(INSTRUCTIONS FOR THE TASK): Which addresses does the Cc header of the email below list?

___ PASSAGE GIVEN

From mboxrd@z Thu Jan  1 00:00:00 1970
Received: from eggs.gnu.org ([2001:4830:134:3::10]:48619)
	by lists.gnu.org with esmtp (Exim 4.71)
	(envelope-from <kwolf@redhat.com>) id 1a9vsg-0000sO-8L
	for qemu-devel@nongnu.org; Fri, 18 Dec 2015 09:19:39 -0500
Received: from Debian-exim by eggs.gnu.org with spam-scanned (Exim 4.71)
	(envelope-from <kwolf@redhat.com>) id 1a9vse-0001iF-I3
	for qemu-devel@nongnu.org; Fri, 18 Dec 2015 09:19:38 -0500
Date: Fri, 18 Dec 2015 15:19:25 +0100
From: Kevin Wolf <kwolf@redhat.com>
Message-ID: <20151218141925.GE31910@noname.redhat.com>
References: <20151216062529.GA25889@localhost.localdomain>
MIME-Version: 1.0
Content-Type: text/plain; charset=us-ascii
Content-Disposition: inline
In-Reply-To: <20151216062529.GA25889@localhost.localdomain>
Subject: Re: [Qemu-devel] RFC: Operation Blockers in QEMU Block Nodes
List-Id: <qemu-devel.nongnu.org>
List-Unsubscribe: <https://lists.nongnu.org/mailman/options/qemu-devel>,
	<mailto:qemu-devel-request@nongnu.org?subject=unsubscribe>
List-Archive: <http://lists.nongnu.org/archive/html/qemu-devel>
List-Post: <mailto:qemu-devel@nongnu.org>
List-Help: <mailto:qemu-devel-request@nongnu.org?subject=help>
List-Subscribe: <https://lists.nongnu.org/mailman/listinfo/qemu-devel>,
	<mailto:qemu-devel-request@nongnu.org?subject=subscribe>
To: Jeff Cody <jcody@redhat.com>
Cc: famz@redhat.com, qemu-block@nongnu.org, qemu-devel@nongnu.org, armbru@redhat.com, stefanha@redhat.com, jsnow@redhat.com

Am 16.12.2015 um 07:25 hat Jeff Cody geschrieben:
> Background:
> ------------
> Block jobs, and other QAPI operations, may modify and impact the
> BlockDriverState graph in QEMU.  In order to support multiple
> operations safely, we need a mechanism to block and gate operations,
> 
> We currently have op blockers, that are attached to each BDS.
> However, in practice we check this on the device level, rather than on
> the granularity of the individual BDS.  Also, due to limitations of
> the current system, we only allow a single block job at a time.

As I already said on IRC, I think a really important part in order to
make proper op blockers workable is that we actually enforce that you
have to request permission before you can operate on an image. That is,
if you were to write to an image, but you haven't requested write
permission from the op blocker system before, you'd get an assertion
failure.

The reason for this is that it's a long standing issue of the current
system that it's not only possible, but even easy to forget adding the
blocker code or updating it when the surrounding code changes. The
result is a mechanism that is too restrictive for many cases on the one
hand, but fails to actually provide the protection we need on the other
hand (for example, bs->file is still unprotected).

Blockers are subtle and at the same time pervasive enough that I'm
almost sure we wouldn't implement them correctly if we don't force
ourselves to do it right by letting qemu crash whenever we don't.

> Proposed New Design Features:
> ------------------------------
> This design would supersede the current op blocker system.

______
___ DATA SHOWN

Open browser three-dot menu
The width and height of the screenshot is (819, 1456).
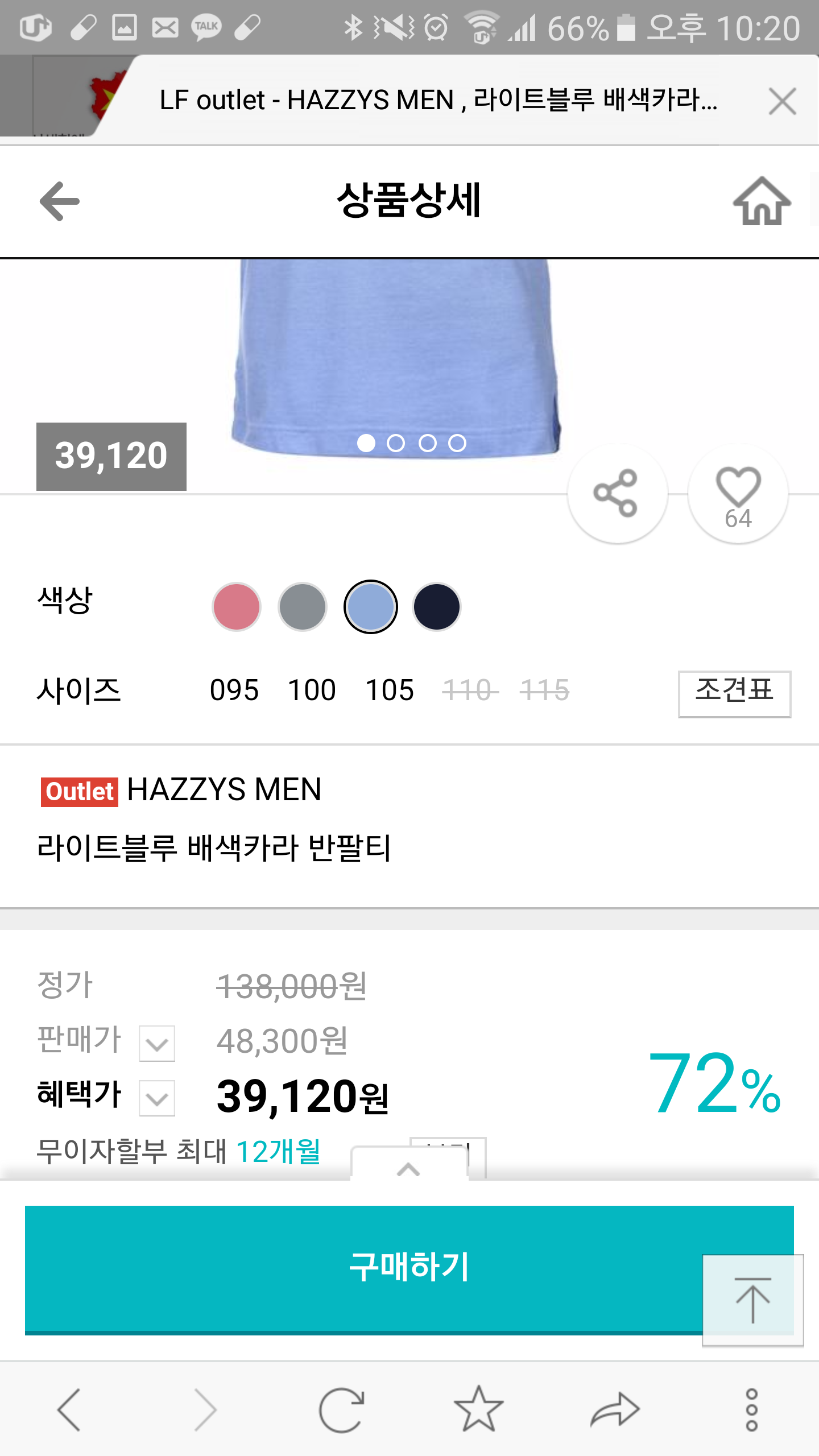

______

(EXERCISE RESPONSE): famz@redhat.com, qemu-block@nongnu.org, qemu-devel@nongnu.org, armbru@redhat.com, stefanha@redhat.com, jsnow@redhat.com